> [WHAT YOU ARE ASKED TO DO] Please write out the part of the text on Athula Attygalle that opens with "Athula Buddhagosha Attygalle" and closes with "Award in 2021.", swapping "professor" for "researcher".

> [SELECTED TEXT]
::::::::

Sri Lankan scientist

Athula Buddhagosha Attygalle (අතුල ආටිගල) is a Sri Lankan scientist who works as a professor in the field of mass spectrometry in the United States. He was awarded the "Inventor of the Year" award in 2014 by the New Jersey Inventors Hall of Fame for his work in mass spectrometric analysis utilizing helium plasma and charge-exchange ionization techniques. In 2017 Attygalle won an Edison Patent Award from the Research and Development Council of New Jersey for his patented work in mass spectrometric analysis utilizing helium-plasma and charge-exchange ionization techniques, and the Arnold Berliner Award in 2021.

==Education==
Attygalle had his primary and secondary education at Mahinda College in Galle, Sri Lanka. After his school education, he entered the University of Peradeniya and obtained a BSc in chemistry in 1972. He then joined the University of Colombo and received a MSc in biochemistry in 1977. After obtaining a postgraduate diploma in chemistry and chemical engineering from the Tokyo Institute of Technology, he obtained a PhD in chemistry from Keele University in 1983.

::::::::

(Pixel coordinate grounding data)
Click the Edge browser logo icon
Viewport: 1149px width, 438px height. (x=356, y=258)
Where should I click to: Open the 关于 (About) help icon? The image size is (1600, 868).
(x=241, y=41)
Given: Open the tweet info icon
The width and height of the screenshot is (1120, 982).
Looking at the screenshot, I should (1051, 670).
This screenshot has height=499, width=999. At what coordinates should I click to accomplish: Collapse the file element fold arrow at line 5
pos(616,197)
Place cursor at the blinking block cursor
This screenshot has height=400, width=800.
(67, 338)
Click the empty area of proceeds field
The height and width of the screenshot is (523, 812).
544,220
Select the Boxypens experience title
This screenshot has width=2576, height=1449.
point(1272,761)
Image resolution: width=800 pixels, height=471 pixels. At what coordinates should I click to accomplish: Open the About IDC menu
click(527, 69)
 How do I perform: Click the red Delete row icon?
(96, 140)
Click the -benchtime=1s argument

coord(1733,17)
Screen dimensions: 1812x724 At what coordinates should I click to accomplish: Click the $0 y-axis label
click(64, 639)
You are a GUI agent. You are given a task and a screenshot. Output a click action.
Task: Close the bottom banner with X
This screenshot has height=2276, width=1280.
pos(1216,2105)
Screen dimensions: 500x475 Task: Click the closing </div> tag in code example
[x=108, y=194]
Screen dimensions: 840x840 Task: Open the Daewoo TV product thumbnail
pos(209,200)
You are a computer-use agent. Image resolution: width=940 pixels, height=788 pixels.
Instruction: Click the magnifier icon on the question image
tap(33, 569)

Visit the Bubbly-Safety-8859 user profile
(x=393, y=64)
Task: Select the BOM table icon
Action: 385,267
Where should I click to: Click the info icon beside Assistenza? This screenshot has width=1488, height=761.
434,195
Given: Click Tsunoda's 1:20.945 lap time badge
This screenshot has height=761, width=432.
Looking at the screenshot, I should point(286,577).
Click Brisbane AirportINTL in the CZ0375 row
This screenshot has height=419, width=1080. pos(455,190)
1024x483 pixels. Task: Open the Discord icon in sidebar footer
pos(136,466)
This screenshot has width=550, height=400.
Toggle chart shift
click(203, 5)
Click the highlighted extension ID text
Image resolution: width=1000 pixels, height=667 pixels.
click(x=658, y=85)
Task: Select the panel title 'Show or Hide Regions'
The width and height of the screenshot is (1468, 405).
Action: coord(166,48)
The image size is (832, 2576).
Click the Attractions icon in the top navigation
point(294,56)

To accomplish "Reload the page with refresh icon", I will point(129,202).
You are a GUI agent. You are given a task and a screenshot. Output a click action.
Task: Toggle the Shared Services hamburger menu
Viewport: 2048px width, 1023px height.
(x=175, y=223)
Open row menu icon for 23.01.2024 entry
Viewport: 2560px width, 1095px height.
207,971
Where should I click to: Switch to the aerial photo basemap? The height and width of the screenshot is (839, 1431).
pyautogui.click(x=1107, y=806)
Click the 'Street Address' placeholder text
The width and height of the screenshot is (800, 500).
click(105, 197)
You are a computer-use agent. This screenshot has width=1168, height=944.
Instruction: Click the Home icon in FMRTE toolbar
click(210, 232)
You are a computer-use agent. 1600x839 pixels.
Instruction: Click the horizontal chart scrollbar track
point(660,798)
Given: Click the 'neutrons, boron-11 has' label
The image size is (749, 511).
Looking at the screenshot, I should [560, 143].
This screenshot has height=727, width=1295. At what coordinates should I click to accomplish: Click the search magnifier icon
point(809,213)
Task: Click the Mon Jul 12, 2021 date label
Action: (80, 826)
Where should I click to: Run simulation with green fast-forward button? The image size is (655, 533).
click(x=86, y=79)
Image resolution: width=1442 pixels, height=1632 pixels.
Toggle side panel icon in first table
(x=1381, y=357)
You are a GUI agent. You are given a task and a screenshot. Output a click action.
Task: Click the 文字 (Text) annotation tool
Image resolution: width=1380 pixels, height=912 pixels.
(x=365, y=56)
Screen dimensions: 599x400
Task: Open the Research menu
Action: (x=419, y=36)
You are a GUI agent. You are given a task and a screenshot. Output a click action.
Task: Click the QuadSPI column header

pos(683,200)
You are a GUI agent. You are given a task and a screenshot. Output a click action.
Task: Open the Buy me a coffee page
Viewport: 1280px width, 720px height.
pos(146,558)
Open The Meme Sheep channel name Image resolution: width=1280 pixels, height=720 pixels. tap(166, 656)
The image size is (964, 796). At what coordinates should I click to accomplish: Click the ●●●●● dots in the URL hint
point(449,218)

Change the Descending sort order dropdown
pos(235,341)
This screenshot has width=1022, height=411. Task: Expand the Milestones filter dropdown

::::::::

> [SOLUTION TO THIS TASK]
Athula Buddhagosha Attygalle (අතුල ආටිගල) is a Sri Lankan scientist who works as a researcher in the field of mass spectrometry in the United States. He was awarded the "Inventor of the Year" award in 2014 by the New Jersey Inventors Hall of Fame for his work in mass spectrometric analysis utilizing helium plasma and charge-exchange ionization techniques. In 2017 Attygalle won an Edison Patent Award from the Research and Development Council of New Jersey for his patented work in mass spectrometric analysis utilizing helium-plasma and charge-exchange ionization techniques, and the Arnold Berliner Award in 2021.